4. Sometimes You Have to Lie: The Life and Times of Louise Fitzhugh, Renegade Author of Harriet the Spy by Leslie Brody (Seal Press)

In 1964, Louise Fitzhugh published Harriet the Spy, a classic novel for young people that featured precocious 11-year-old tomboy Harriet M. Welsch living in a townhouse in New York City’s Upper East Side, encouraged by her nanny, “Ole Golly,” to keep a notebook because: “Sometimes you have to lie. But to yourself you must always tell the truth.” Brody carefully sets out to tell the truth about Fitzhugh’s life, from her privileged childhood in Memphis, raised by a father who won custody after a sensational divorce trial, who went on to Bard College and immersed herself in bohemian intellectual circles and lesbian relationships. Like her creation Harriet, Fitzhugh possessed a quirky independence and a gift for getting to the heart of things.

5. Perestroika in Paris by Jane Smiley (Knopf)

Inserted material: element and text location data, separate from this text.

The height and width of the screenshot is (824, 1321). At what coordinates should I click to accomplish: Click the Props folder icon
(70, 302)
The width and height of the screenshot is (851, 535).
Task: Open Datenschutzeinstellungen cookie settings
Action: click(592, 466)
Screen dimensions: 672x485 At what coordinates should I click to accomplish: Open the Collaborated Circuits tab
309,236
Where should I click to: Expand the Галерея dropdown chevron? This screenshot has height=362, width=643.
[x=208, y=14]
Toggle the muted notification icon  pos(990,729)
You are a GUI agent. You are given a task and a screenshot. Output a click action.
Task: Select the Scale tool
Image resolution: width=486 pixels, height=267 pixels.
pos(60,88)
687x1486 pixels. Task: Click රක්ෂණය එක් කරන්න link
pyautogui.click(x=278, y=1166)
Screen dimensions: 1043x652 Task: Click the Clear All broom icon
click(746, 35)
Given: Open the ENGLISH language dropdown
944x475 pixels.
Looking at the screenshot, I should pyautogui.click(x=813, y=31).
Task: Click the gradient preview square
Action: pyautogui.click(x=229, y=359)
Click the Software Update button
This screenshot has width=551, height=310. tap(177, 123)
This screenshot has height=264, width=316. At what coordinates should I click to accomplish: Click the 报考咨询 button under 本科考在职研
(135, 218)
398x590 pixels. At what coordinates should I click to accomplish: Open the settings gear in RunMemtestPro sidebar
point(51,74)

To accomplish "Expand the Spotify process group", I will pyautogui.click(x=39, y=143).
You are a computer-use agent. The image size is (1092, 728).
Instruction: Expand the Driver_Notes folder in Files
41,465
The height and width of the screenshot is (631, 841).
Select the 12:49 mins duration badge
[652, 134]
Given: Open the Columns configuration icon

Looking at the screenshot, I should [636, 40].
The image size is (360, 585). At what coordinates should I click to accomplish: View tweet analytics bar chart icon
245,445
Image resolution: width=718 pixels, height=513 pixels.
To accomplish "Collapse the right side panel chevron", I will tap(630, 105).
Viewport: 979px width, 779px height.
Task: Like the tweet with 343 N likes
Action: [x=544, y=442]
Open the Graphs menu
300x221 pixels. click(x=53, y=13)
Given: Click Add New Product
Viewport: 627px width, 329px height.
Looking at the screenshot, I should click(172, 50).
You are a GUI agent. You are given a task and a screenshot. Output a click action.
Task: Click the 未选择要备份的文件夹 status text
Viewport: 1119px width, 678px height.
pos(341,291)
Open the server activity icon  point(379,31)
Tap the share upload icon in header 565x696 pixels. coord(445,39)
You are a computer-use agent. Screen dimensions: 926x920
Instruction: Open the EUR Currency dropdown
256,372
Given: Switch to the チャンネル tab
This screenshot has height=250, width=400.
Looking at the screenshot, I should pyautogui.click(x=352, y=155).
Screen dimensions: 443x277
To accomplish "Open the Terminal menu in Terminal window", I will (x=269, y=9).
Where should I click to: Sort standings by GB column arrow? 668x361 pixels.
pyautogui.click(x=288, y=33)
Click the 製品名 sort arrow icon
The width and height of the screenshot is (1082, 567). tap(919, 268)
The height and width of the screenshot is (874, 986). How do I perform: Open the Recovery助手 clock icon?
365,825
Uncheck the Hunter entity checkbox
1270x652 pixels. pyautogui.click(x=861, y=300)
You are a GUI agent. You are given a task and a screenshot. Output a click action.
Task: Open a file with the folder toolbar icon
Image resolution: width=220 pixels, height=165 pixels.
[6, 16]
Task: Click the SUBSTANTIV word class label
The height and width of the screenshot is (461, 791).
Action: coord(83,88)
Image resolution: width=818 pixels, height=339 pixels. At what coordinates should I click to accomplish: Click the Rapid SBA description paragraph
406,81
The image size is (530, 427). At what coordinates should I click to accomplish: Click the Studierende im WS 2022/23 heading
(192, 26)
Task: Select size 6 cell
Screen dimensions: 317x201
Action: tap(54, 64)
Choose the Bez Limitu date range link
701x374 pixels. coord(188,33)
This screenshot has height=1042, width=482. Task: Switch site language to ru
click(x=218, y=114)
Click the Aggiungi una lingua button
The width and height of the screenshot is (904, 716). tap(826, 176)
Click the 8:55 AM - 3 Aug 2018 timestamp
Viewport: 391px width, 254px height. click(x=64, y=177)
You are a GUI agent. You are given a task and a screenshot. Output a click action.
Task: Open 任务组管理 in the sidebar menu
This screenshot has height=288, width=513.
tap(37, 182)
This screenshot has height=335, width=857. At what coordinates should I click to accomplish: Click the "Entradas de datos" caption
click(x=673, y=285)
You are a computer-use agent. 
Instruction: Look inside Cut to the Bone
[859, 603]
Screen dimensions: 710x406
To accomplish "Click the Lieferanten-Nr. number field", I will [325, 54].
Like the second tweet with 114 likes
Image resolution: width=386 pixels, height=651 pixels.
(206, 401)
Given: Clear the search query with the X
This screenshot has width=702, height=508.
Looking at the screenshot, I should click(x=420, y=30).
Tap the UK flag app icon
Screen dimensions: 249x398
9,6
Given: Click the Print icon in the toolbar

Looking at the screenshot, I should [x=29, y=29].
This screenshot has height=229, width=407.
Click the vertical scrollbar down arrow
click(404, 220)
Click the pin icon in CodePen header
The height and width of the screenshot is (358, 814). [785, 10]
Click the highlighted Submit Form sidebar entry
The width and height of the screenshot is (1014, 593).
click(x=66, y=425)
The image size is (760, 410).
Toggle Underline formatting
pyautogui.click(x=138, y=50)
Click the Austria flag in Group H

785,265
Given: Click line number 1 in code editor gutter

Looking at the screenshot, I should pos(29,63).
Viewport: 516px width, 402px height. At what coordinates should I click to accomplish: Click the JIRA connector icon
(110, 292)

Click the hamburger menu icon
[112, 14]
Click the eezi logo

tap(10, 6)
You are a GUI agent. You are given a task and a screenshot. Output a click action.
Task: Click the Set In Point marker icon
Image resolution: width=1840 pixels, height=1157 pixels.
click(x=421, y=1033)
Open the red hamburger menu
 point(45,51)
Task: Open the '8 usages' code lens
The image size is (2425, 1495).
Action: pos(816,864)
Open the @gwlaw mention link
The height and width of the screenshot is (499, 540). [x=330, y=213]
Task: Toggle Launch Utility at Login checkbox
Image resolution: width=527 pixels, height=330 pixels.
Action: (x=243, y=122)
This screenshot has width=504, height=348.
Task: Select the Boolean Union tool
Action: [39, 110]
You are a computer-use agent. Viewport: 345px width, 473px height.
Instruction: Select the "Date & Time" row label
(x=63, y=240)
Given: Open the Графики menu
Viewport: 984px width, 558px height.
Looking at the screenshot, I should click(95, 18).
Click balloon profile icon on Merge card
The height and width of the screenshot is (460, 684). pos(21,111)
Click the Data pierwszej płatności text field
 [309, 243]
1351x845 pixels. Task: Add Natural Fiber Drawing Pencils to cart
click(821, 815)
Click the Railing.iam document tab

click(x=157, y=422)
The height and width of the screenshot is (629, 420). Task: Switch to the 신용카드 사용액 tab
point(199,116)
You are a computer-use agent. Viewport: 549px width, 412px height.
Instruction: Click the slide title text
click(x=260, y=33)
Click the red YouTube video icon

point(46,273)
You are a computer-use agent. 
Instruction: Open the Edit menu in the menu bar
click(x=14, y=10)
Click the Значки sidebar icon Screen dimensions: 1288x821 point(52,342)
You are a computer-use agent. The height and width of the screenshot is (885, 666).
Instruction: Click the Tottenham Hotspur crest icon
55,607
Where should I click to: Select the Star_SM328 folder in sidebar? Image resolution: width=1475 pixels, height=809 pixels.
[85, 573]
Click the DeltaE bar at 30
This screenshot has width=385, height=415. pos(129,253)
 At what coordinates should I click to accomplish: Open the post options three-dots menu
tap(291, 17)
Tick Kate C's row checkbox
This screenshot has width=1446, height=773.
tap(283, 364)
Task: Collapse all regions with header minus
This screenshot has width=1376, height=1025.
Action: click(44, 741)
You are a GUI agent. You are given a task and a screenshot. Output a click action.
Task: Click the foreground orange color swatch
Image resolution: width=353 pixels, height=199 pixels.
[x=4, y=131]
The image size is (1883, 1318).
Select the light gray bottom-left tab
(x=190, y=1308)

With a sly wink, this novel, “Perestroika,” or “Paras” for short, doesn’t concern Russia, but rather freedom, which is just what a French racehorse finds when she presses her unlocked stable gate ajar, and picks up her groom’s purse as she had  “just won a purse, and so, she thought, this would certainly be it” and finds herself free. Paras romps and grazes her way to Paris’s Place du Trocadéro, meeting Frida, a savvy German shorthaired pointer who buys food with the money inside the purse; cultivated, multilingual raven Raoul; a resourceful 8-year-old orphan, Etienne; his 96-year-old great-grandmother; mallards, and even a lovelorn rat. They bond and their relationships deepen as the curious filly explores this world around her, in a miraculous, saccharine-free anthropomorphic fable, which Scott Simon described on NPR as a “novel for mature readers who have young souls.”